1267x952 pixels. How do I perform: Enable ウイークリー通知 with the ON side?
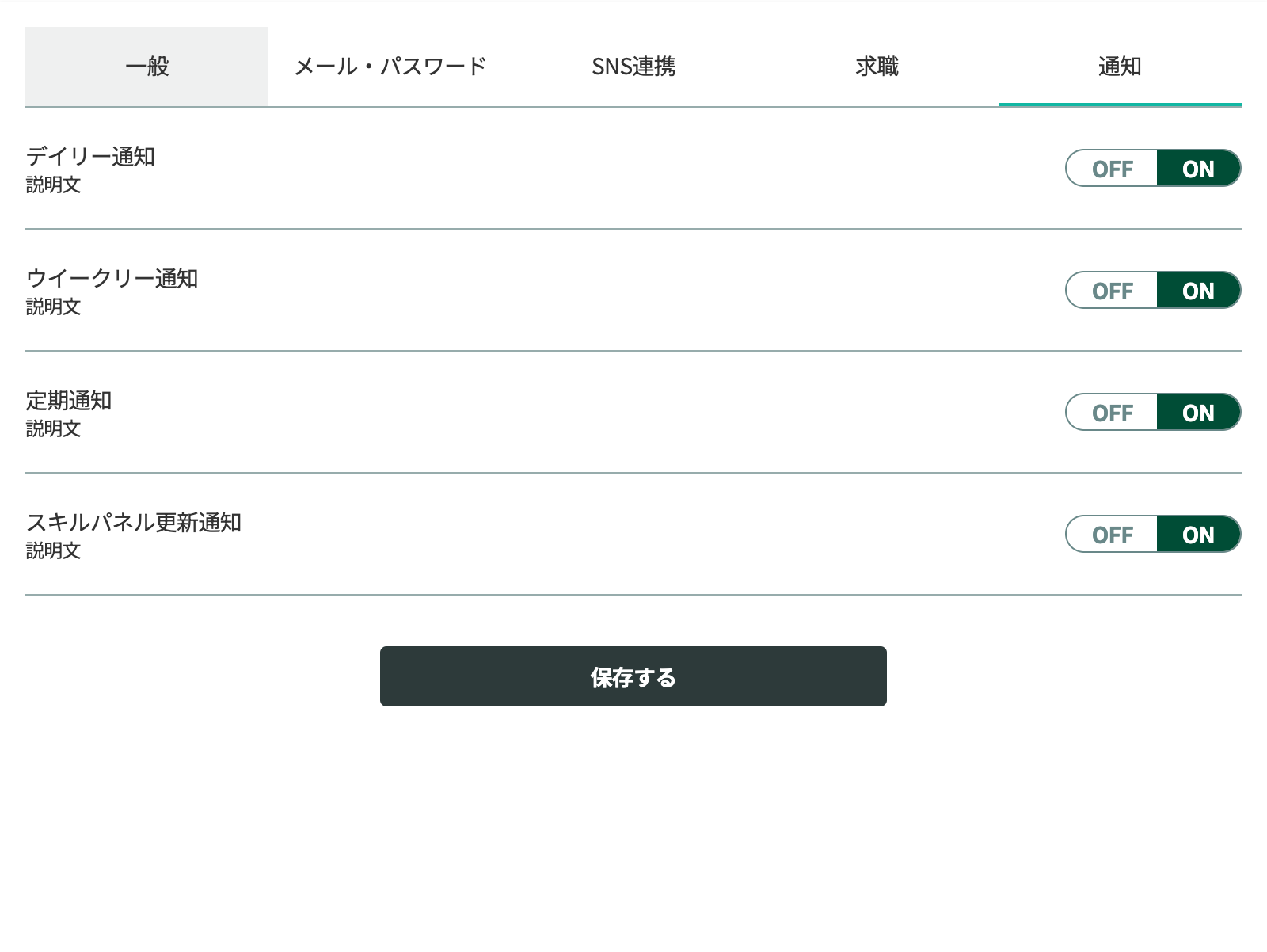(1197, 291)
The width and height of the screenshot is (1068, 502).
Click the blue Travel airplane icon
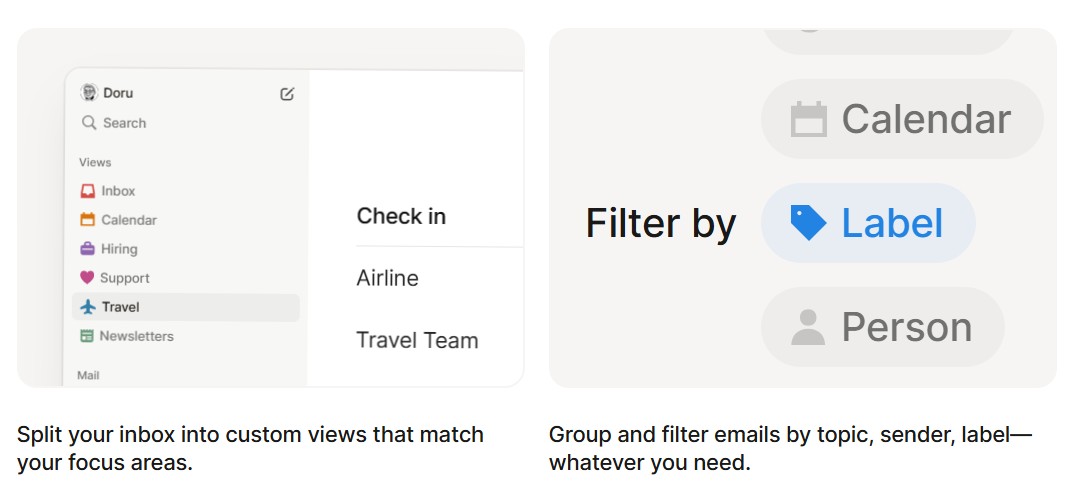click(x=88, y=307)
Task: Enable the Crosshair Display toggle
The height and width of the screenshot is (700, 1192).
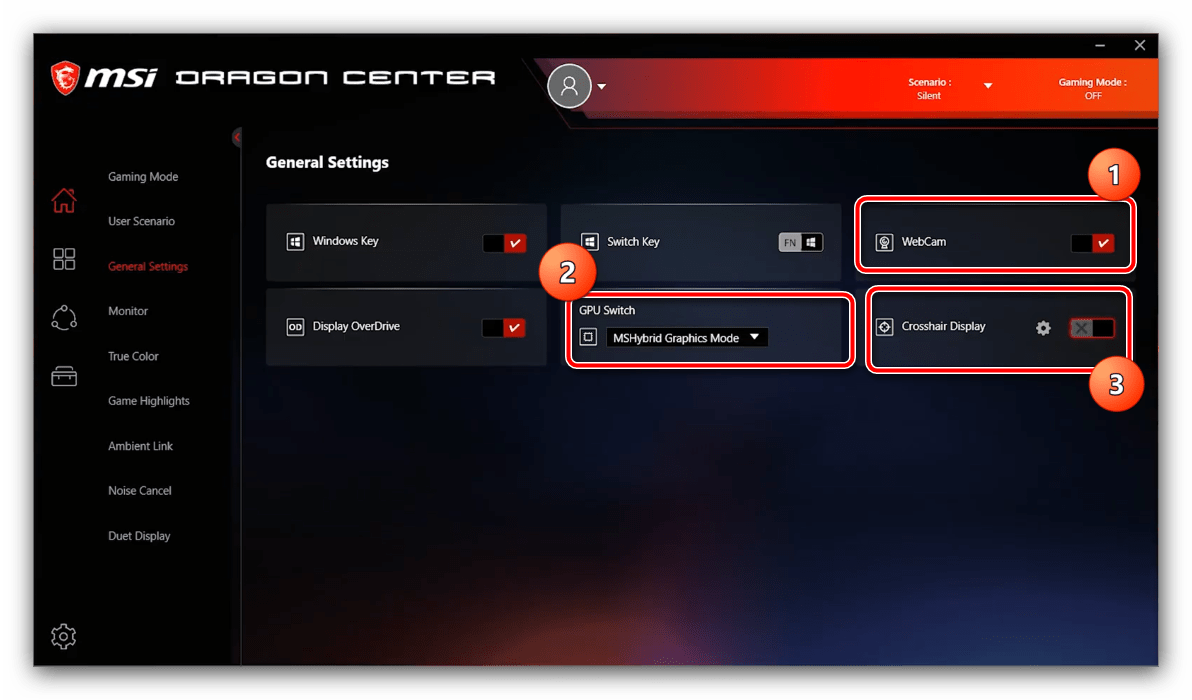Action: click(1092, 328)
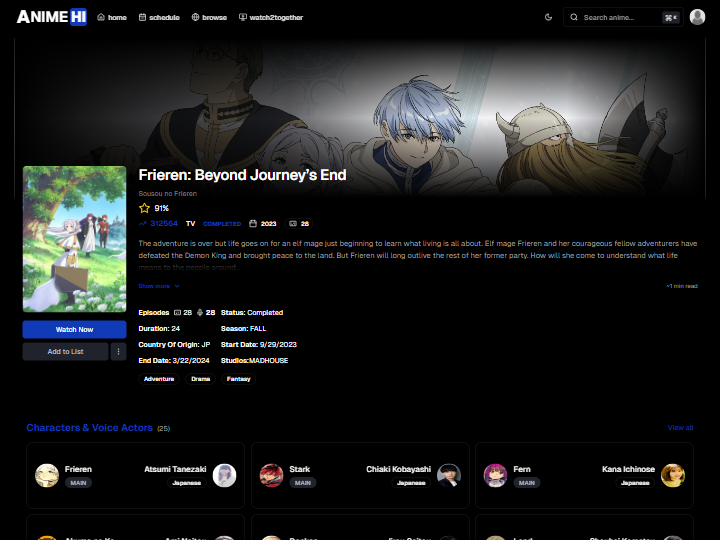Click the Frieren cover poster thumbnail
720x540 pixels.
coord(74,240)
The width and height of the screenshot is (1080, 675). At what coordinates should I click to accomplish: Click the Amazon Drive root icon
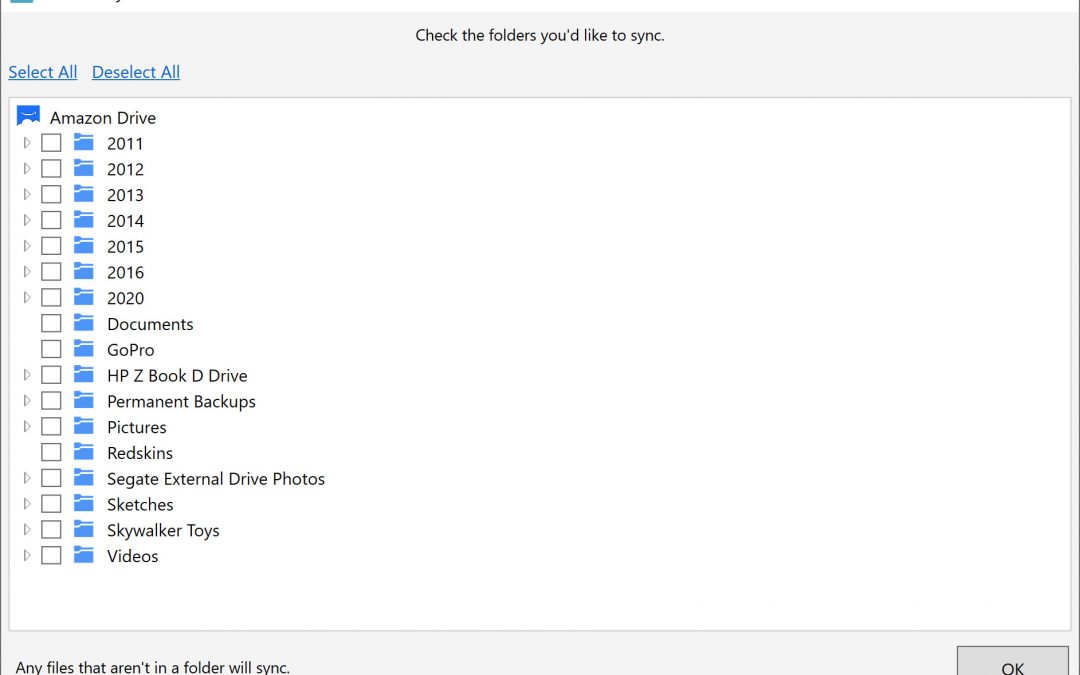[28, 117]
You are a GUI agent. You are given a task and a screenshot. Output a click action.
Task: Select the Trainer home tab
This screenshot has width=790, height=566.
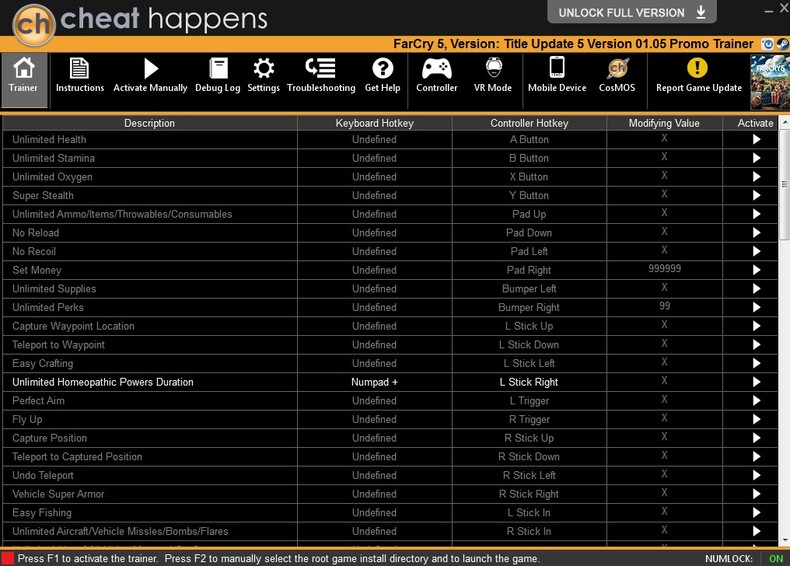pos(24,76)
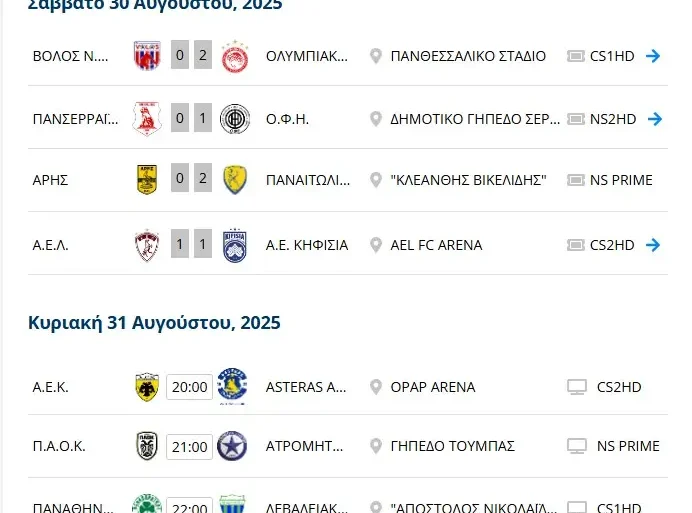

———

Work instruction -> Could you write out every line above exactly as it stands, with no images?

Solution to the exercise ->
1267x952 pixels. How do I perform: Enable ウイークリー通知 with the ON side?
(1197, 291)
The width and height of the screenshot is (1068, 502).
Click the blue Travel airplane icon
click(x=88, y=307)
Task: Enable the Crosshair Display toggle
The height and width of the screenshot is (700, 1192).
Action: click(1092, 328)
Click the Frieren cover poster thumbnail
720x540 pixels.
coord(74,240)
The width and height of the screenshot is (1080, 675). At what coordinates should I click to accomplish: Click the Amazon Drive root icon
[28, 117]
You are a GUI agent. You are given a task and a screenshot. Output a click action.
Task: Select the Trainer home tab
This screenshot has width=790, height=566.
pos(24,76)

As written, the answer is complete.